По прошествии двух лет я разрешил ему звать себя по имени. Я тысячу раз пытался заставить его произносить «Стан», объясняя, что на букве «н» надо тормозить, утыкаться в нее как в стенку, — но он всегда говорил «Станe» и тут же нелепо и бессильно разводил руками, обнаруживая ошибку.
В конце концов я стал относиться к этому с юмором.
Потом была история с граппой. Я зашел в лабораторию за каким-то образцом. Умберто изучал фотографии археологического раскопа в Ардеше. Рядом с ним стояла открытая бутылка. Из нее доносился резкий запах спиртного. Он с улыбкой предложил мне отхлебнуть, — водку производил его дядя, в очень маленьком количестве, и вот послал бутылку, чтобы напомнить о родных местах — там, мол, она очень ценится. Я отчитал его. Неизвестно, как обстоят дела в Турине, но вот во Франции, и в частности в Париже, и особенно в нашем почтенном научном заведении, ученые на рабочем месте не пьют. Я без дальнейших церемоний конфисковал у смущенного великана бутылку и забыл ее в шкафу.
Я наткнулся на нее случайно как-то вечером. В тот день я задержался на работе: надо было составить заявку на дополнительное финансирование. Бутылка початая, кто заметит? С первым глотком меня снесло порывом горного ветра, глаза защипало от музыки склонов и луговых цветов. Я работал до полуночи.

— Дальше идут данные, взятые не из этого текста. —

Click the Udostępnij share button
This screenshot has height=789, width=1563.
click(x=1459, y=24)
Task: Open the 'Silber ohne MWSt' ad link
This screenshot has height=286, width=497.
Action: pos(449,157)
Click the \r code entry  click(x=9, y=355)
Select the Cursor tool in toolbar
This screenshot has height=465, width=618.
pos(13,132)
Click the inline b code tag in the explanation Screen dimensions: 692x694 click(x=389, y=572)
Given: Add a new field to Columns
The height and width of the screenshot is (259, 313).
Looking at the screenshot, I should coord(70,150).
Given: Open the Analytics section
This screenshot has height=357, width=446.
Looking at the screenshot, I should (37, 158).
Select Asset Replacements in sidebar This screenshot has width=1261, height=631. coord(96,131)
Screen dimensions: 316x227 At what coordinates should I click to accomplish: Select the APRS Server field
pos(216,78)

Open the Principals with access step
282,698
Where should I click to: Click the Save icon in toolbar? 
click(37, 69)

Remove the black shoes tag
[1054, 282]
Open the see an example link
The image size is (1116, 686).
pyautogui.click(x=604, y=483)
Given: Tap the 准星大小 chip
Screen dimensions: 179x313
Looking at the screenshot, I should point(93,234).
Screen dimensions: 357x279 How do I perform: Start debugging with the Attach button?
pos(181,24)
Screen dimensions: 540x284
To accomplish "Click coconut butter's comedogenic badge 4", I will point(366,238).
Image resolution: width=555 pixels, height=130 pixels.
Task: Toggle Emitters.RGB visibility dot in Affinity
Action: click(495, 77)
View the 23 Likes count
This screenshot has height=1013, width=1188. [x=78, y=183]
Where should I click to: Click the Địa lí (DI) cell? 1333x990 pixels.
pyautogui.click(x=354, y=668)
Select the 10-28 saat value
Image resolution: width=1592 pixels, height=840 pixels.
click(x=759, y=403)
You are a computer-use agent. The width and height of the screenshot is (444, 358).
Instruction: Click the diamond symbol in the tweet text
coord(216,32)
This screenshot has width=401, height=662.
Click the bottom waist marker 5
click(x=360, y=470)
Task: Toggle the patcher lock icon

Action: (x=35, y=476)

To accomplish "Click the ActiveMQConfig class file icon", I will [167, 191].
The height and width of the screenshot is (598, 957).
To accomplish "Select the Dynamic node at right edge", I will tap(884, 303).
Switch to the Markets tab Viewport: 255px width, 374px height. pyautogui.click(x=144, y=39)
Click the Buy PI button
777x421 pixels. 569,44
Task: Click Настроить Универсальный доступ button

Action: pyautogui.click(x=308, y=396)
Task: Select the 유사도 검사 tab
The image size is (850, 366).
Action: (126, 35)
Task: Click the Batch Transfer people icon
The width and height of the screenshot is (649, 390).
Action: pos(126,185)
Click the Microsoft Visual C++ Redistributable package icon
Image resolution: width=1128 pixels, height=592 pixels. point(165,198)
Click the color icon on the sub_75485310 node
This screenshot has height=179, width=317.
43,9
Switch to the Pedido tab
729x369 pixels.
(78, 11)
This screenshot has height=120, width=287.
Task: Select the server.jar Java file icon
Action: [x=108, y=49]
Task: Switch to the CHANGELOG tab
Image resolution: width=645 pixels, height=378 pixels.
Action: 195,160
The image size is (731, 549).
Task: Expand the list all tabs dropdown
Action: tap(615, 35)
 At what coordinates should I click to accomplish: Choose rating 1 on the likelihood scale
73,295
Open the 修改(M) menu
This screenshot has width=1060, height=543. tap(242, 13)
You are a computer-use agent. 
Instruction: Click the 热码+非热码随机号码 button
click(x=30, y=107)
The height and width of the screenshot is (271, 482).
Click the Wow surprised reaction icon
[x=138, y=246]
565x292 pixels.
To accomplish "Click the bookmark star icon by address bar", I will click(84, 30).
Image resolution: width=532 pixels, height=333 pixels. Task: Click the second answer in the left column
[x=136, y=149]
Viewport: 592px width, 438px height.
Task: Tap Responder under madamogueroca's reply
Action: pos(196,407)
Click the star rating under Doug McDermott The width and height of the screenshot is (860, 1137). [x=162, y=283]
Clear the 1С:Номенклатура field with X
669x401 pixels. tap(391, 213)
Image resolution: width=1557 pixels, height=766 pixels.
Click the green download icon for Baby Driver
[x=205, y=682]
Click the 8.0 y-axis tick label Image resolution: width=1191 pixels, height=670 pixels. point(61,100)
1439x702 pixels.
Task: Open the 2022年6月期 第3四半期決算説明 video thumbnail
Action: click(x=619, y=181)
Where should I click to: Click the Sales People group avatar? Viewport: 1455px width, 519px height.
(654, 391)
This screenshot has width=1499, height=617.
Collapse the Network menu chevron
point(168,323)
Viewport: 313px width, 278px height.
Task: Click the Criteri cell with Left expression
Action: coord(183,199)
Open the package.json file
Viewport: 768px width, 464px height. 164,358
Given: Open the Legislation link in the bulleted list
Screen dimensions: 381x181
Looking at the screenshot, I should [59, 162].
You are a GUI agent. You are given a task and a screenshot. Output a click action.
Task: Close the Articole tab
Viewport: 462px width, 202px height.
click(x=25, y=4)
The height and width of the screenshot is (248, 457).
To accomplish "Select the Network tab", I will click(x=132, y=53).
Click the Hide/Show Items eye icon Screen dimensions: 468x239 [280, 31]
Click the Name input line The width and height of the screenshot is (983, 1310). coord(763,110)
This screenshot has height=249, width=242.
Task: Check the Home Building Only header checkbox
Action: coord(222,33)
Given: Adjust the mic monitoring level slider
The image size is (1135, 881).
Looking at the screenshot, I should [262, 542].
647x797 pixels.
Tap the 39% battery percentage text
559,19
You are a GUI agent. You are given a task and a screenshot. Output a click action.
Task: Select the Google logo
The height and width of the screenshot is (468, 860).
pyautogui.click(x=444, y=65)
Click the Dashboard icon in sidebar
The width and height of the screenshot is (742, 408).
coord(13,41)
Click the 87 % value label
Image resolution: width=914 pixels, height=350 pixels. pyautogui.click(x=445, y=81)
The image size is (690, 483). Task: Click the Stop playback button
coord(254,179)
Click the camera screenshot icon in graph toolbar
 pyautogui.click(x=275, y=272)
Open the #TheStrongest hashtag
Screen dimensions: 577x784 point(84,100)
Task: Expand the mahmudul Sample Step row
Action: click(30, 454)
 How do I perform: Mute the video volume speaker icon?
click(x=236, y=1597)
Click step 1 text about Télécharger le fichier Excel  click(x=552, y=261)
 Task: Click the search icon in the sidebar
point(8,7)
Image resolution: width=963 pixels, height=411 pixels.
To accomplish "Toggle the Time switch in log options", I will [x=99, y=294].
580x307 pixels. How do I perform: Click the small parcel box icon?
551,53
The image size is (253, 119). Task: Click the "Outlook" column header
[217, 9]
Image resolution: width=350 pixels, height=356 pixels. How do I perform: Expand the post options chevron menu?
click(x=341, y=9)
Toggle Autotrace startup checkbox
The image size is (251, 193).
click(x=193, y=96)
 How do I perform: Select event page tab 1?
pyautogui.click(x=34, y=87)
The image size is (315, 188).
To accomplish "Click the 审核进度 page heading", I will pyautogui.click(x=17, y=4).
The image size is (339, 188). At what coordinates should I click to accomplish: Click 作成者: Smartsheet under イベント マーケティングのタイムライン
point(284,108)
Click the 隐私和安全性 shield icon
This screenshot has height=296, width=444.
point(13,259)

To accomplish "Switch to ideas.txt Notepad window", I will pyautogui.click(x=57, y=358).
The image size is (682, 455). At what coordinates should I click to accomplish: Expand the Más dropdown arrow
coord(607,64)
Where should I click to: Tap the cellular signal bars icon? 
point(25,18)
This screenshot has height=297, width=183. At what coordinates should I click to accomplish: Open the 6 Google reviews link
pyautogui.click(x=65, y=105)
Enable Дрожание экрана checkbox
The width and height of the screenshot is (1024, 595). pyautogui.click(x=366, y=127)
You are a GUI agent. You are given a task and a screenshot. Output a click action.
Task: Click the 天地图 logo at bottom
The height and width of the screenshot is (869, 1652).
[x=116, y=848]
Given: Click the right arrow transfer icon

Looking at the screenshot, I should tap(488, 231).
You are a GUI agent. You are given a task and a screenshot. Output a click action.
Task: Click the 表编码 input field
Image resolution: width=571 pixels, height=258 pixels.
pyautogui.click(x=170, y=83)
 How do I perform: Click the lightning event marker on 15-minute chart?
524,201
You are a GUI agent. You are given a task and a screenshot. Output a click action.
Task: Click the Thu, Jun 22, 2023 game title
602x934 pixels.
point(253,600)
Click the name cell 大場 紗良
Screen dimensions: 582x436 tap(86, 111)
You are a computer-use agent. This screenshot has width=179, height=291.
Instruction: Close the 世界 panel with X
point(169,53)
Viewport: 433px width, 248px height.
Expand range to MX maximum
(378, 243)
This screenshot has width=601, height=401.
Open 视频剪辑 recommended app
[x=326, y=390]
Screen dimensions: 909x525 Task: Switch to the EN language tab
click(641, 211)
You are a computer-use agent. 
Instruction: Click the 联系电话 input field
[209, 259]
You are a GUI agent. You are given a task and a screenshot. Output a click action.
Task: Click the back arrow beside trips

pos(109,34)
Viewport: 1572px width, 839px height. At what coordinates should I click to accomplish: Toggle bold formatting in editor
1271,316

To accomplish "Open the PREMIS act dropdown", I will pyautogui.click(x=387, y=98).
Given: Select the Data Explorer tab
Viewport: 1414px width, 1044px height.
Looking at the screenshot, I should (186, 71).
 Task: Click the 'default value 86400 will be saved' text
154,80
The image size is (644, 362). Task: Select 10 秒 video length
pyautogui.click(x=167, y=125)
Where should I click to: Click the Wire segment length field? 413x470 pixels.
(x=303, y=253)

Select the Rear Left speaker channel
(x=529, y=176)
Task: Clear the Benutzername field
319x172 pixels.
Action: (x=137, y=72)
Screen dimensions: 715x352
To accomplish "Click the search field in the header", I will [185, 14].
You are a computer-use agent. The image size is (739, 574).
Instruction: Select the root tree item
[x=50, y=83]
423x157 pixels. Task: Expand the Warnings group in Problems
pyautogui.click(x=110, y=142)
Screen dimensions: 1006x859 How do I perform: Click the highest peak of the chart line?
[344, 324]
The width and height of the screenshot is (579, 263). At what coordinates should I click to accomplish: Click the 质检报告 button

Покончив с досье, я встал, чтоб собрать вещи. И рухнул как подрубленный, ткнувшись башкой в эдельвейсы, опрокинув стул и сметя со стола папку с документами. На грохот примчался Умберто. Пока он подбирал пустую бутылку, я хихикал и извинялся, — виноват, но когда пьешь этот божественный напиток, то кажется, что глотаешь весну, прости, ну ей-богу, прости, Умберто, я тебе не говорил, ты мой лучший друг, честное слово, лучший друг, дай я тебя обниму, скоро нам добавят финансирования, и все бла-да-го-ря твоей граппе, — у тебя, кстати, нет еще бутылочки? О чем, значит, я говорил, — ах да, все бла-ря-го-дя твоей граппе, — надо же, как трудно выговорить... Бла-го-да-ря твоей граппе я полностью составил досье.
— Какое — вот это?
Он сунул мне под нос розовые листы. Заполнена была только первая страница формуляра. Остальное пестрело динозаврами, фоссилиями, набросками пейзажей. Имелось даже небольшое стихотворение. Дальнейшего я не помню.
Я проснулся в глубине корпуса в кладовке, куда никто не заходил, я лежал, скрючившись под каким-то чехлом возле лужи, в которой плавала вчерашняя еда. Двадцать семь лет, во рту — горечь, в душе — рана: первое мое похмелье. Но не последнее.
Умберто спал в моем кабинете, в вечных сумерках подвальных помещений, положив голову на переделанное и готовое к отправке досье. Он развел руками — так широко, что они коснулись стен, и пресек мои извинения одним небрежным va bene. Мучимый раскаянием — остатки наставлений доброго аббата Лаверна, — я возразил:
— А я б на твоем месте все-таки разозлился.
— Да у нас все пытаются выведать у дядюшки секрет его граппы. Стоит раз попробовать, и все. Мой zio перед дистилляцией добавляет к виноградному суслу цветы. Значит, вы человек тонкий и со вкусом. Так что нет, я не сержусь.
И Умберто оставил меня наедине с мигренью. В дальнейшем он не забывал приносить мне немного граппы каждый раз, когда ее присылали, а я старательно не замечал, что он попивает на рабочем месте.